0

I have a problem in doing sequence alignment/matching in R for lists. Let me explain better, my data are clickstream data and i have sequences divided in n-grams. The sequence looks something like

1. ABDCGHEI... NaNa
2. ACSNa.... NaNa

and so on where Na stays for "Not available", needed to match sequence lengths. Now i put all of these sequences in a list in a rude way like

dativec = as.vector(dataseq2)
for(i in 1:length(dativec)) {
  prova2[[i]] = dativec[i]
}
BigramTokenizer <- function(x) {
  NGramTokenizer(x, Weka_control(min = 2, max = 2))
}
prova3 = lapply(prova2, BigramTokenizer)

and divided them in n-grams, e. g. bigrams looks like this:

[[1]] "A B" "B D" "D C".... "Na Na"
[[2]] "A C" "C S" .... "Na Na"

Now the challenge is : how can i match every bigram of each element of my list, with each bigram of the other elements in the list?
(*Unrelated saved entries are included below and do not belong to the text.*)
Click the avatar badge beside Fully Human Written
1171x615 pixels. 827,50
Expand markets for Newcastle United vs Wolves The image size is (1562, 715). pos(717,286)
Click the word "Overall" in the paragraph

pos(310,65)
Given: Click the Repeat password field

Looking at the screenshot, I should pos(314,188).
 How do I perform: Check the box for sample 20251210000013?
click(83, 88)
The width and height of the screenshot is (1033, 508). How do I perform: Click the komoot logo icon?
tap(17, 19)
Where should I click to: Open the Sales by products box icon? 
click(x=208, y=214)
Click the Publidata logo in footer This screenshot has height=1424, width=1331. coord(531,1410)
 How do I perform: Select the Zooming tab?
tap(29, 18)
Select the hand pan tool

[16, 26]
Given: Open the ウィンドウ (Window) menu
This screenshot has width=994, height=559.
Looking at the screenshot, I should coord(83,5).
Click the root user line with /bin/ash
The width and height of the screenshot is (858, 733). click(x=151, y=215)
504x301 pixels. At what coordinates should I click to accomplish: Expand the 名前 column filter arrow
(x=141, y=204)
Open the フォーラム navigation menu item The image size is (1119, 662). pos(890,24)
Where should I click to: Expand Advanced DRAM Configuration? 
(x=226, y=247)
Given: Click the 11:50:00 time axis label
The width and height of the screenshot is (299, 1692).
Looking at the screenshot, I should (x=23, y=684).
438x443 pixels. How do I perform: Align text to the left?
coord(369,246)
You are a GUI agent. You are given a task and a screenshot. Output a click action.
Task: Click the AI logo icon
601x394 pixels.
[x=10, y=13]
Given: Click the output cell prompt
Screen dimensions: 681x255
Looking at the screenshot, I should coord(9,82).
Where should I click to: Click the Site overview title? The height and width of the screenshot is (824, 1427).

I tried to use the Biostrings package but the function pairwiseAlignment only gives back a score for the first bigram of each element in the list, while i just need to know if they're identical or not, and i need it all comparisons not just the first elements. The desired result is the percentage of equal sub-ngrams without the information about positions. I only care about identity. I also tried to use setdiff function but apparently it doesn't work in the way i want.

Edited for more clarity

1 Answers1

0

You can use outer:

bigrams <- list (a = c("A B", "B D", "D C", "Na Na"),
                 b = c("A C", "C S", "Na Na"))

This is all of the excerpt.